#### Instructions to follow:
Write out the book page below word for word, from its first line to its last.

#### Passage shown:
No Tell Books

Navigate, Amelia Earhart's Letters Home

by Rebecca Loudon

Publication Date: October 2, 2006
38 pages
Available as FREE eBook (PDF)

What People are Saying about Navigate, Amelia Earhart's Letters Home:

". . .Loudon's poetic sensibilities, echoing the outrage and eroticism of Jorie Graham and Sylvia Plath at times, and the matter-of-factness of William Carlos Williams at others, navigate through the destabilizing mythos surrounding the historical Earhart. . . The tone of these Earhart poems is both wild and restrained, with a well-intoned formal diversity that mirrors the becalmed panic edging each poem. What we are treated to in this this small, provocative book is a vision of loss and forgetfullness almost too close to bear, making it easy to marvel at Loudon's poetic range, her prescience and daring in the face of such cataclysm."

#### Provided material:
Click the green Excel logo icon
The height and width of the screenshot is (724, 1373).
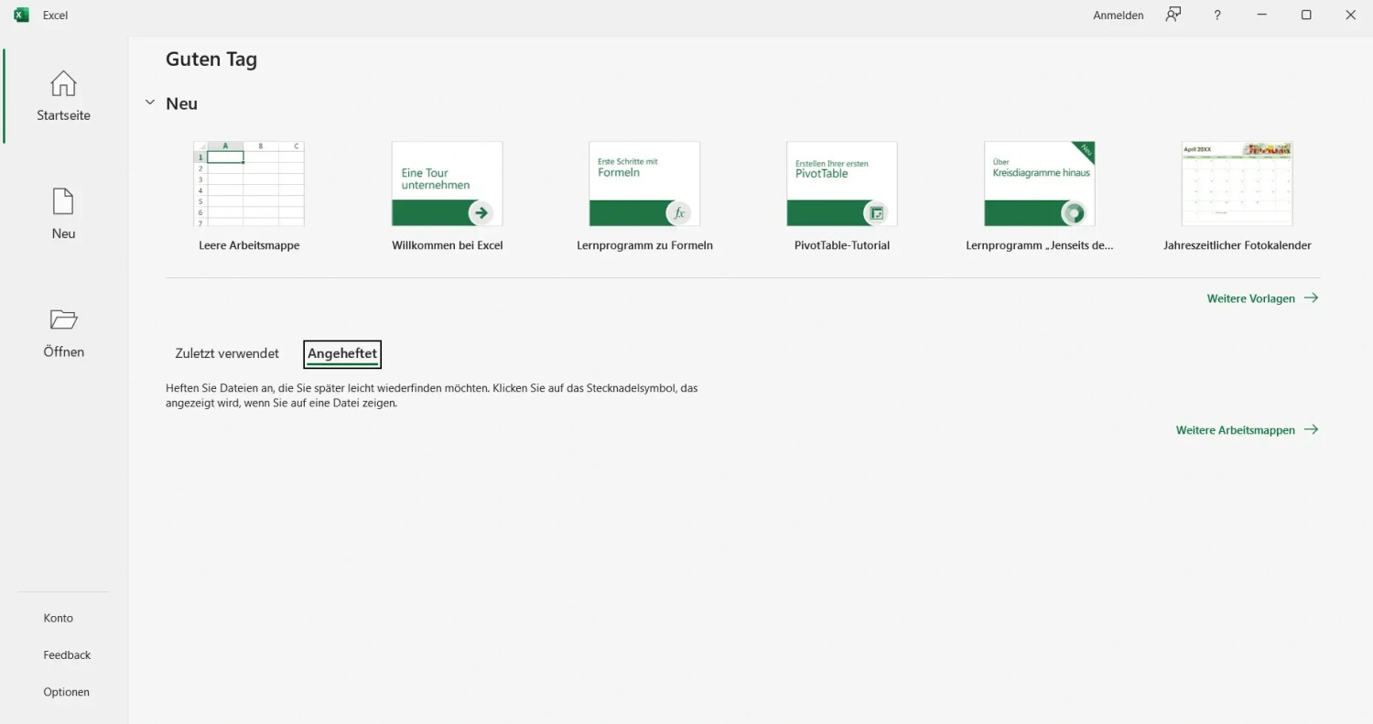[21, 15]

* * *

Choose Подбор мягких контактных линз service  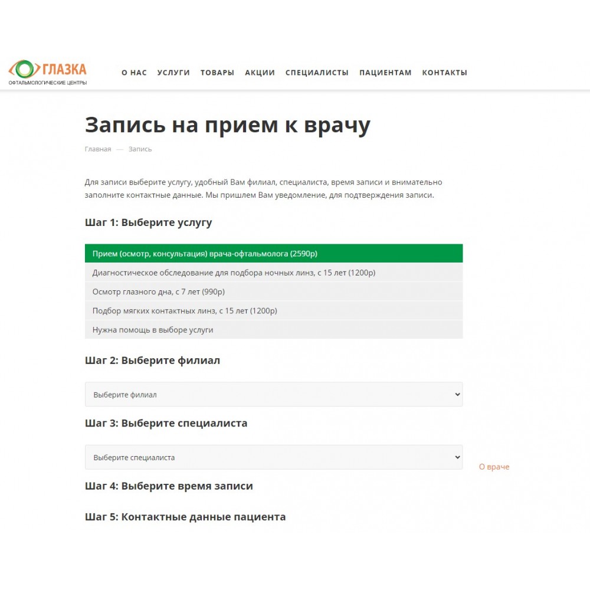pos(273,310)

#### Response:
No Tell Books

Navigate, Amelia Earhart's Letters Home

by Rebecca Loudon

Publication Date: October 2, 2006
38 pages
Available as FREE eBook (PDF)

What People are Saying about Navigate, Amelia Earhart's Letters Home:

". . .Loudon's poetic sensibilities, echoing the outrage and eroticism of Jorie Graham and Sylvia Plath at times, and the matter-of-factness of William Carlos Williams at others, navigate through the destabilizing mythos surrounding the historical Earhart. . . The tone of these Earhart poems is both wild and restrained, with a well-intoned formal diversity that mirrors the becalmed panic edging each poem. What we are treated to in this this small, provocative book is a vision of loss and forgetfullness almost too close to bear, making it easy to marvel at Loudon's poetic range, her prescience and daring in the face of such cataclysm."